Gather and copy every line of the records below that contains the string "tool". Case counts: uppercase and lowercase letters do not match each other.

--- START OF DATA SUPPLIED ---

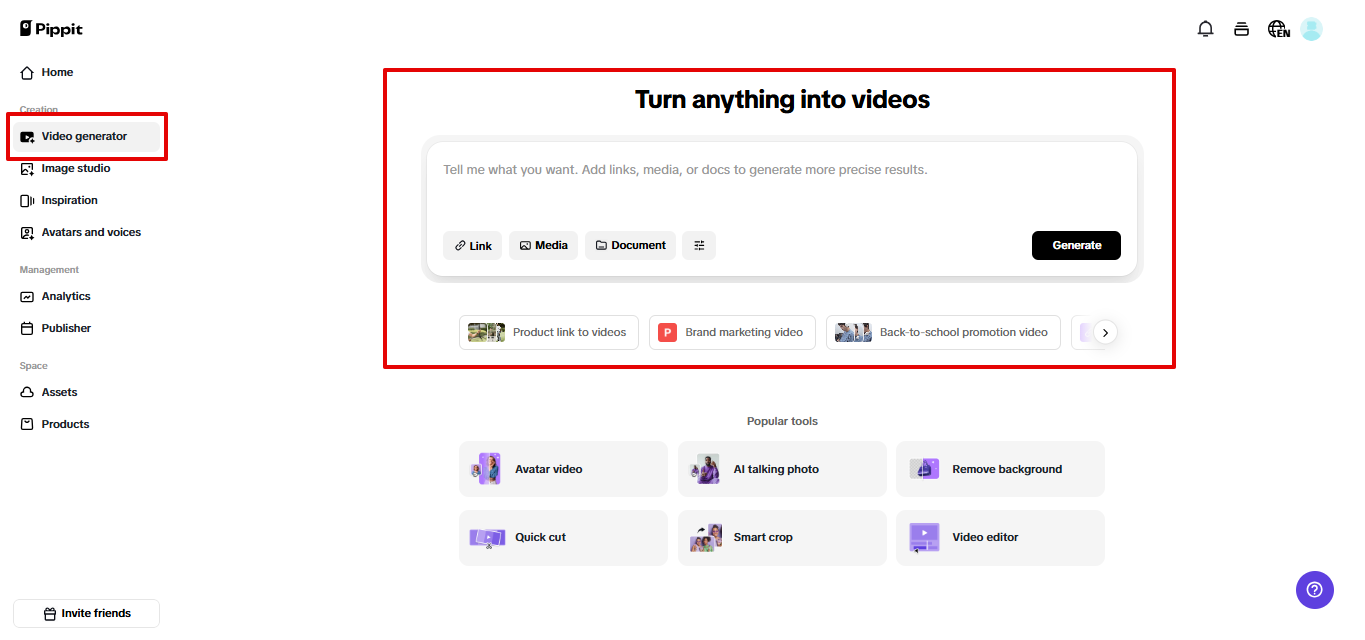Open the language switcher showing EN

1277,29
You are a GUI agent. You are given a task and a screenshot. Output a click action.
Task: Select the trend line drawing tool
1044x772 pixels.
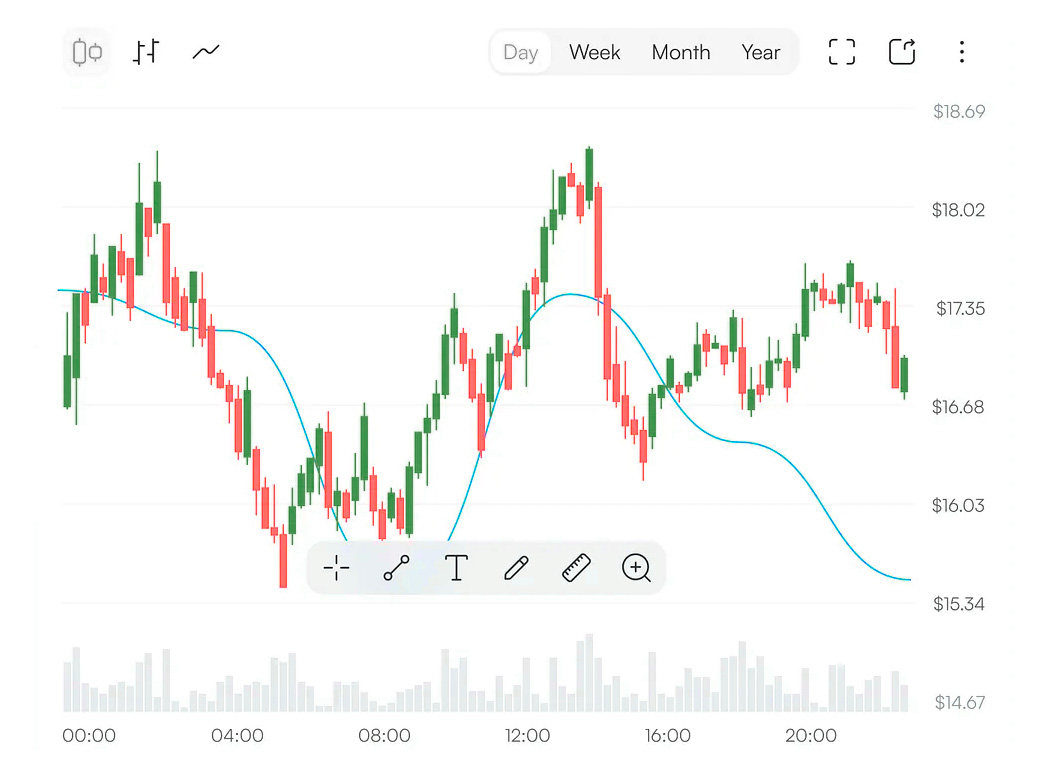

--- END OF DATA SUPPLIED ---

FULL ANSWER:
Task: Select the trend line drawing tool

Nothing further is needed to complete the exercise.